• [AUFGABE]:
Beantworte anhand des folgenden Textauszugs über drei Gesetze Französisch-Polynesiens diese Fragen:
(a) An welchem Tag verabschiedete die Abgeordnetenkammer die drei Gesetze?
(b) Wie viele Anträge auf Erklärung der Nichtigkeit wurden beim Staatsrat gestellt?
(c) Welche der gerügten Verletzungen bejahte der Staatsrat?

Während einer Sitzung der Abgeordnetenkammer Französisch-Polynesiens am 10. Juli 2012 wurden drei Gesetze verabschiedet:

–       Das Gesetz 2012-10 LP/APF über den Rentenstatus der Angestellten in Französisch-Polynesien sowie über denjenigen der Beitragszahler zur allgemeinen Versorgungskasse („loi du pays N° 2012-10 LP/APF portant diverses dispositions relatives au régime de retraite des travailleurs salariés de la Polynésie française et au régime de retraite de tranche B au profit des ressortissants du régime général des salariés“).

–       Das Gesetz 2012-11 LP/APF über die Altersversorgung und die Unterstützung älterer Menschen („ loi du pays n°2012-11 LP/APF portant diverses dispositions relatives à l’assurance vieillesse et à l’aide aux personnes âgées“).

–       Das Gesetz 2012-12 LP/APF zur Aufhebung bestimmter Vorschriften des Rentenstatus der Angestellten in Französisch-Polynesien („loi de pays n° 2012-12 LP/APF portant abrogation de diverses dispositions relatives au régime de retraite des travailleurs salariés de la Polynésie française“).

Während dieser Sitzung hatten sprachen der erste Vizepräsident der Kammer und Präsident der damaligen Sitzung sowie verschiedene Redner Tahitianisch.

Insgesamt wurden sieben Anträge beim Staatsrat auf Erklärung der Nichtigkeit dieser Gesetze gestellt. Der Staatsrat verband diese Verfahren miteinander. Die Antragssteller machten eine Verletzung der Pflicht zur Verwendung der französischen Sprache sowie eine Verletzung des Informationsrechts der Abgeordneten, der Vorschriften über die Zuständigkeit der Abgeordnetenkammer, des Gleichheitsgebots und des Grundrechts auf Eigentumsschutz geltend. Nur die erste gerügte Verletzung wurde vom Staatsrat bejaht. Im Folgenden werden nur dieses Argument sowie diejenigen aus der Verletzung des Gleichheitsgebots und des Grundrechts auf Eigentumsschutz erläutert. Als Gegenvorbringen machten die Regierungsvertreter geltend, einige Antragssteller seien nicht rechtsschutzbedürftig. Dieses Argument ist auch Gegenstand der nachfolgenden Analyse.

Die Entscheidung zerfällt somit in zwei Teile, Zulässigkeit (A.) und Begründetheit (B.).

       A.    Zulässigkeit

Zur Geltendmachung der Nichtigkeit eines von der Abgeordnetenversammlung Französisch-Polynesiens verabschiedeten Gesetzes gelten besondere Verfahrensvorschriften. Der Staatsrat ist in erster und letzter Instanz zuständig, eine Ausnahme von der Zuständigkeit des Verfassungsrates („ Conseil Constitutionnel“) für die Normenkontrolle von Gesetzen (der Staatsrat ist grds. nur für die Normenkontrolle von Verwaltungsakten zuständig). Ferner müssen die Antragssteller ihr Rechtsschutzbedürfnis nachweisen.

• [DATENBLOCK]:
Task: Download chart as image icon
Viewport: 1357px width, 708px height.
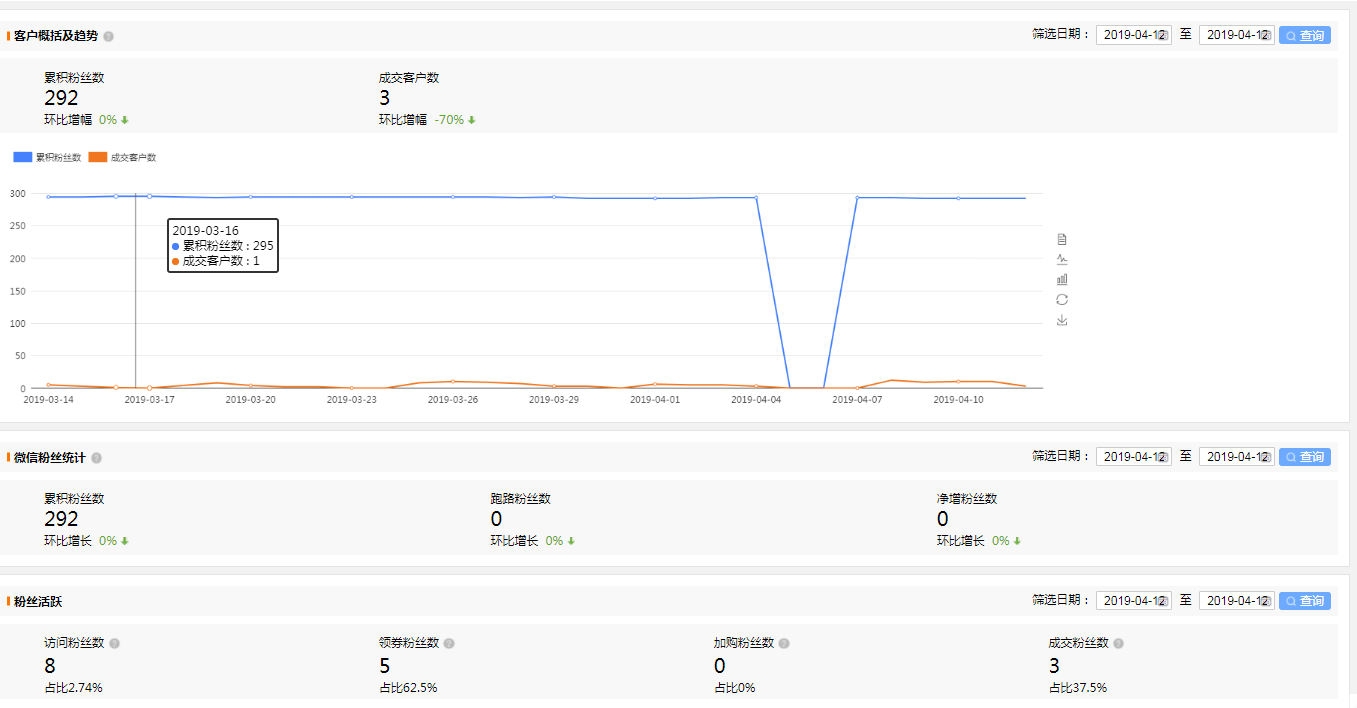Action: click(1062, 320)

• [LÖSUNG]:
(a) Am 10. Juli 2012.
(b) Sieben.
(c) Die Verletzung der Pflicht zur Verwendung der französischen Sprache.